» Task to carry out
Report each line of the entries below that has the word "computer" in it.

(Extracted records)
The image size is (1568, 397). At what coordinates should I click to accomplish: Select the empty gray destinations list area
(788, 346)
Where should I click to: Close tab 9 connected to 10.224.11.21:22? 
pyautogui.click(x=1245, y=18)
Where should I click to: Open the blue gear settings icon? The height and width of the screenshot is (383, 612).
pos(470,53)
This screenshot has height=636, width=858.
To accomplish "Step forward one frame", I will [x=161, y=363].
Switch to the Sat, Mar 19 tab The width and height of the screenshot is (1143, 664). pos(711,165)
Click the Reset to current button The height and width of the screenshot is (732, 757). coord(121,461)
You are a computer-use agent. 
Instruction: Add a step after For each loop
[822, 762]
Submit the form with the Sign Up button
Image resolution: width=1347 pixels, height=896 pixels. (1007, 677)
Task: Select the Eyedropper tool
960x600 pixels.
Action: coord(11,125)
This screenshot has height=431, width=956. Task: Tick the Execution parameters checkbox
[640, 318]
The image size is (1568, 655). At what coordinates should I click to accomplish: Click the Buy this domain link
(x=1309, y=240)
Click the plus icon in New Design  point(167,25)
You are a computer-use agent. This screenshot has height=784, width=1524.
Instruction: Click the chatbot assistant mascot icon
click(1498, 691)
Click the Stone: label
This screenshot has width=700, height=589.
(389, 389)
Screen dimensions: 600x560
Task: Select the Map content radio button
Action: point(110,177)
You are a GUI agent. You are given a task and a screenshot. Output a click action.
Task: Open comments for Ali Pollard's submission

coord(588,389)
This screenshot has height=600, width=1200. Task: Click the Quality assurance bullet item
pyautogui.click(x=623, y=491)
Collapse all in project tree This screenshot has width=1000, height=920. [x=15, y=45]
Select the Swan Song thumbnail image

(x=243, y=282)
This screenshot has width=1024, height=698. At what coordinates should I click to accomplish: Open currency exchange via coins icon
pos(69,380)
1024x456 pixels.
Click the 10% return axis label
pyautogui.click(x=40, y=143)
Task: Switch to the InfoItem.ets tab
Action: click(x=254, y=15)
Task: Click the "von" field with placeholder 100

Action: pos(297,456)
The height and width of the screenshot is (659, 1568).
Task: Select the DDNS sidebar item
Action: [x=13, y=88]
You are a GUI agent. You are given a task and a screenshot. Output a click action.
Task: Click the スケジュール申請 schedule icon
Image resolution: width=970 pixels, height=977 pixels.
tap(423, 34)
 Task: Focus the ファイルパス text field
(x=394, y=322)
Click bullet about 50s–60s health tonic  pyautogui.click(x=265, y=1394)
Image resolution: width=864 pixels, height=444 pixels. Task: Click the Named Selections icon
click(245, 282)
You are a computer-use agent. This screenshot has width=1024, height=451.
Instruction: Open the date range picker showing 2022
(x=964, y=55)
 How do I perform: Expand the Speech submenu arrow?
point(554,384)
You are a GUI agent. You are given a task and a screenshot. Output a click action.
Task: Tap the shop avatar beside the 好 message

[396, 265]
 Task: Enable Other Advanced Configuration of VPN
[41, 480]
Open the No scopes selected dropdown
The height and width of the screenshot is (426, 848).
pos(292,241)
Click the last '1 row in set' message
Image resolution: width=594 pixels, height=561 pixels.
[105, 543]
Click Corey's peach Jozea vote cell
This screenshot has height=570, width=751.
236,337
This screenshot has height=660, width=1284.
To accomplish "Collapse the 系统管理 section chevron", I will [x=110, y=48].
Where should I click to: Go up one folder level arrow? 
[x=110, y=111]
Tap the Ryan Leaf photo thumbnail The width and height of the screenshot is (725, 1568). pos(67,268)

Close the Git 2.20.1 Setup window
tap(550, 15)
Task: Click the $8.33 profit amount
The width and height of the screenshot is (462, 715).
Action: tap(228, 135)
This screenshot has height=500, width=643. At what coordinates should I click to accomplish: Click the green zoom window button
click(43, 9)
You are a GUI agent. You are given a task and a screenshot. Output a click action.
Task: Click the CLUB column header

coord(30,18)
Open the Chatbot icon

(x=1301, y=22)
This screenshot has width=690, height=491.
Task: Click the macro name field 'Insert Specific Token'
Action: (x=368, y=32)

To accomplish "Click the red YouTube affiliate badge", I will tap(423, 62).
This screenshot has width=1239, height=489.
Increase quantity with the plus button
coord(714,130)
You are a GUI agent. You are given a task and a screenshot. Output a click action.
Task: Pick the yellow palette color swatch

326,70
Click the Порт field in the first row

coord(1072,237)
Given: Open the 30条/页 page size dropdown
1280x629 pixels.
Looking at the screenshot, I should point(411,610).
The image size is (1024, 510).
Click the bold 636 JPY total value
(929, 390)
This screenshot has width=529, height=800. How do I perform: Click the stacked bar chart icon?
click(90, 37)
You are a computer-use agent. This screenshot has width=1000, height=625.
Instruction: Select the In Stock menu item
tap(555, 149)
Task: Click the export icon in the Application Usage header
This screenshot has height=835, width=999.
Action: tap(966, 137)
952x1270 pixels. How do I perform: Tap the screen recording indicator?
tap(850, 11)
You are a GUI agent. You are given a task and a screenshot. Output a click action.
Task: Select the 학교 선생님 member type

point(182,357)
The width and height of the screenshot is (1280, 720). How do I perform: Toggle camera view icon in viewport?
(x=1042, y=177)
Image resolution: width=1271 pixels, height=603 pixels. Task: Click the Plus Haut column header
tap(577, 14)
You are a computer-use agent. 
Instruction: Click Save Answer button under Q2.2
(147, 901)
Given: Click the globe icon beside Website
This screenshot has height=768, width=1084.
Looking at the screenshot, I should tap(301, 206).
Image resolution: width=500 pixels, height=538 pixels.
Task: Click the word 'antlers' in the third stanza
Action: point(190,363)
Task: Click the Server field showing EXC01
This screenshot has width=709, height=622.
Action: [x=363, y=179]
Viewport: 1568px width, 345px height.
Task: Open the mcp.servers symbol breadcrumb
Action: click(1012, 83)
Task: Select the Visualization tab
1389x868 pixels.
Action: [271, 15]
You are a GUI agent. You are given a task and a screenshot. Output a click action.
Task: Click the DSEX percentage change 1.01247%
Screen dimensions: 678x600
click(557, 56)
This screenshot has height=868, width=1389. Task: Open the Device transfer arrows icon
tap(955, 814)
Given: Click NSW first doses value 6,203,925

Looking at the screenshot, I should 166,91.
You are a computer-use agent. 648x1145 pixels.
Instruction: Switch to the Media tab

» Result of this task
You are a computer-use agent. 
You are a computer-use agent. This screenshot has height=784, width=1524.
You are a computer-use agent. This screenshot has width=1024, height=451.
You are a computer-use agent. This screenshot has width=1000, height=625.
You are a computer-use agent. 
You are a computer-use agent. 648x1145 pixels.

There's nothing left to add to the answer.